Il s’est produit depuis vingt ans une crise qui aurait pu être plus aiguë, et dans laquelle le contentieux administratif aurait pu sombrer. Il s’est trouvé assez brusquement exposé à la grande publicité et à la critique de la démocratie. Il s’agissait de savoir s’il supporterait sans dommages cette crise pratique autrement dangereuse que la crise théorique de 1830. Il ne l’aurait pas supportée victorieusement s’il ne s’était simplifié, organisé et rationalisé. La démocratie est simpliste et logique; Elle n’aurait pas eu la patience de souffrir le désordre chaotique dans lequel se sont traînées les questions de compétence pendant presque tout le XIXe siècle, dans le demi-jour où se débattait le personnel spécial des entrepreneurs et des fournisseurs. Depuis que l’Administration a pris contact direct avec le grand public, il était à craindre que des lois d’initiative parlementaire ne vinssent sabrer tout ce qui gênait et embarrassait, à tort et à travers. Le contentieux administratif a voulu vivre, il s’est spontanément réformé. Tous ceux qui ont travaillé à cette tâche peuvent se rendre cette justice qu’en le réorganisant, ils l’ont sauvé.
Dans ses grandes lignes, il est maintenant très simple. Deux idées le dominent, celle de la procédure par la décision exécutoire et celle de l’opération du service public.
La procédure par la décision exécutoire est un moyen particulier qu’a l’Administration de réaliser ses droits sans avoir à se faire autoriser par le juge; cette procédure ouvre, au profit de ses adversaires, une voie d’opposition qui tend à l’annulation de la décision exécutoire, et qui s’appelle le recours pour excès de pouvoir; c’est ce qu’on appelle le contentieux de l’annulation. Nous n’avons pas ici à y insister, ni à rechercher si la procédure par décision exécutoire pourrait être restreinte dans son emploi.

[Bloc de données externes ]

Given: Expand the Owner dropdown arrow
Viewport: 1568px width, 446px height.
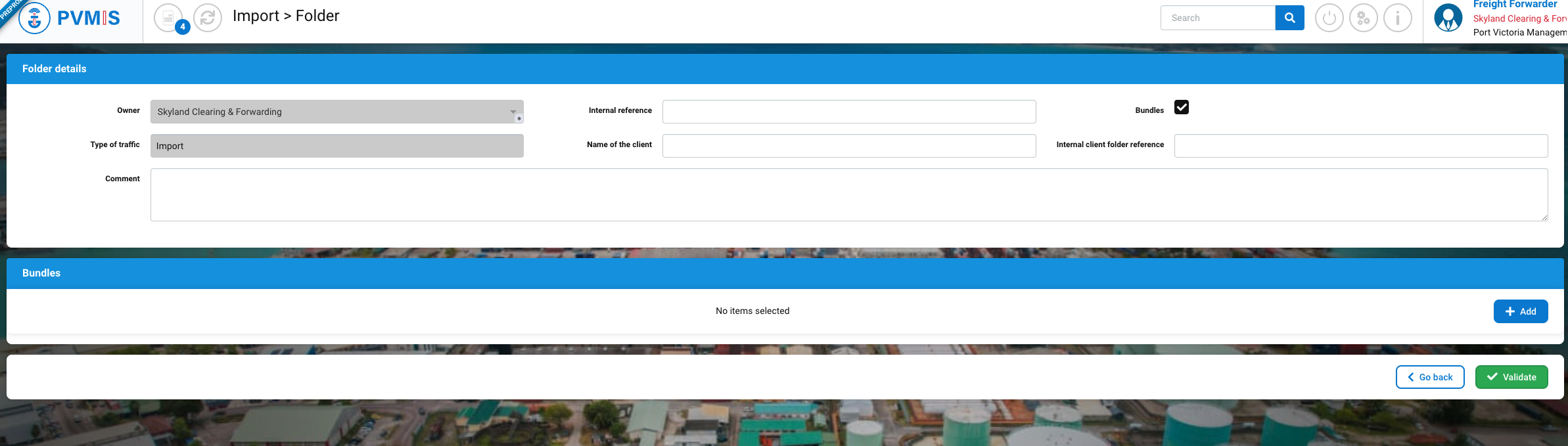Looking at the screenshot, I should [x=513, y=112].
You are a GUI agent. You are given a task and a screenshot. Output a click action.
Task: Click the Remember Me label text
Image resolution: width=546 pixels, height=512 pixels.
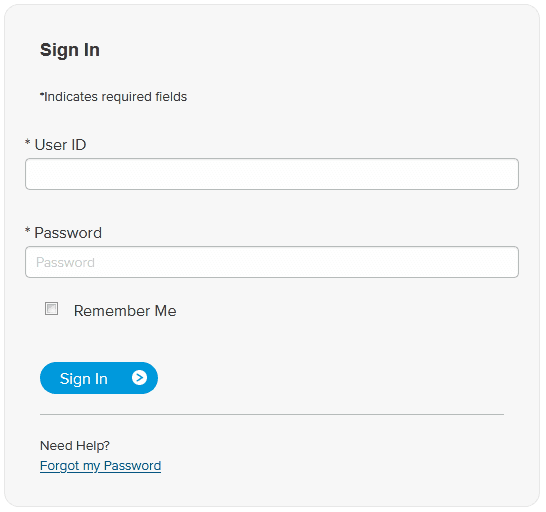125,311
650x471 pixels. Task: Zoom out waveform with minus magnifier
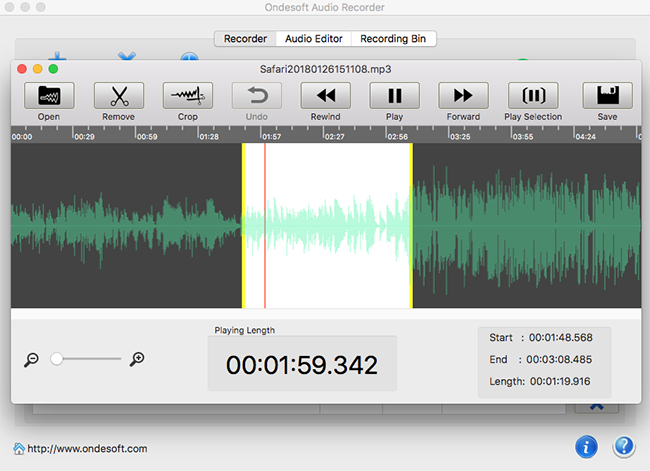31,359
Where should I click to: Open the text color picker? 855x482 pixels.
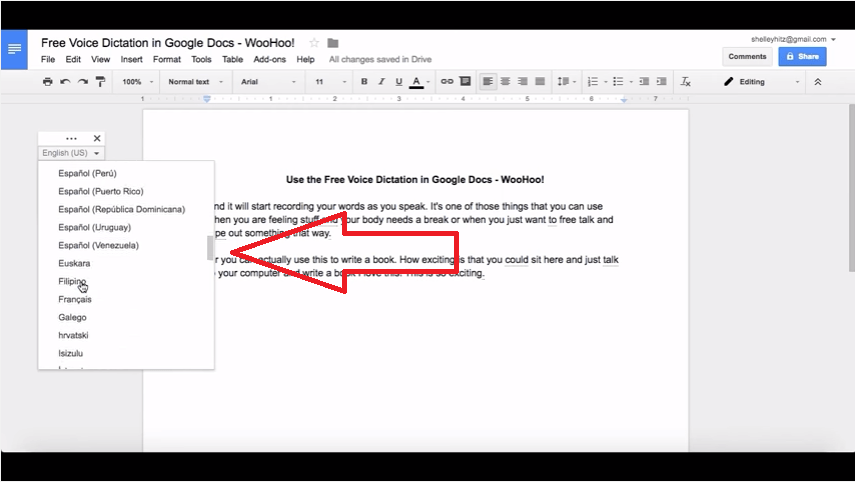[416, 82]
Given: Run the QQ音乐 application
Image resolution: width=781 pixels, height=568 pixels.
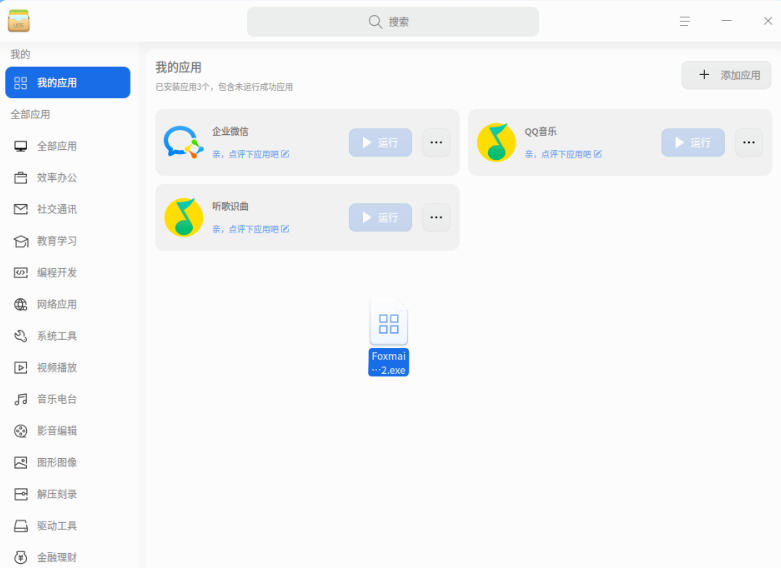Looking at the screenshot, I should click(693, 142).
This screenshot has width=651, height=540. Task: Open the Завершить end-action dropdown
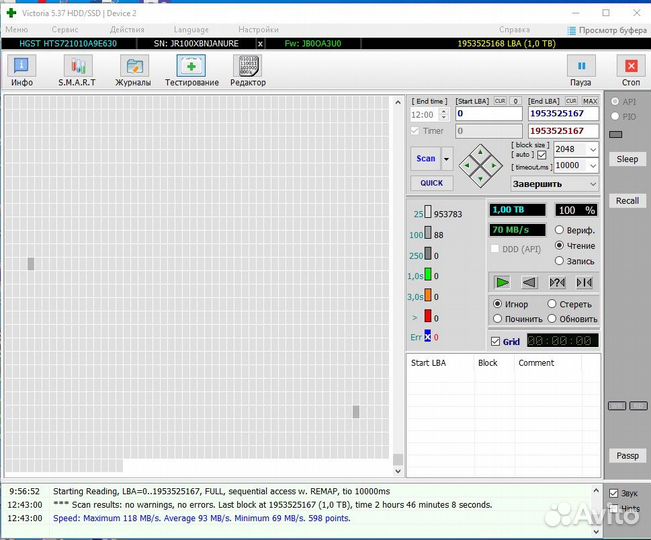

L’opération du service public, c’est l’exécution même du service. Lentement, graduellement, cette donnée s’est établie que l’exécution du service public était une opération juridique; ce n’était pas sans doute une opération du commerce juridique ordinaire, mais c’en était une d’un commerce juridique spécial. Logiquement, elle devait ouvrir un contentieux analogue dans ses effets à celui de la vie civile, aussi plein, et ce contentieux fut appelé de pleine juridiction. Or, ce qui nous intéresse particulièrement, c’est que l’opération du service public ouvrait un contentieux de pleine juridiction parce qu’elle engageait la responsabilité pécuniaire de l’Administration. Ce contentieux, en effet, se caractérise surtout par le pouvoir qu’a le juge d’y condamner l’Administration à des dommages-intérêts, et le pouvoir du juge, à son tour, suppose admise la responsabilité de l’Administration. Ainsi, dès le début, dans l’opération du service public et dans le contentieux de pleine juridiction, se trouve impliquée la question de la responsabilité pécuniaire de l’Administration.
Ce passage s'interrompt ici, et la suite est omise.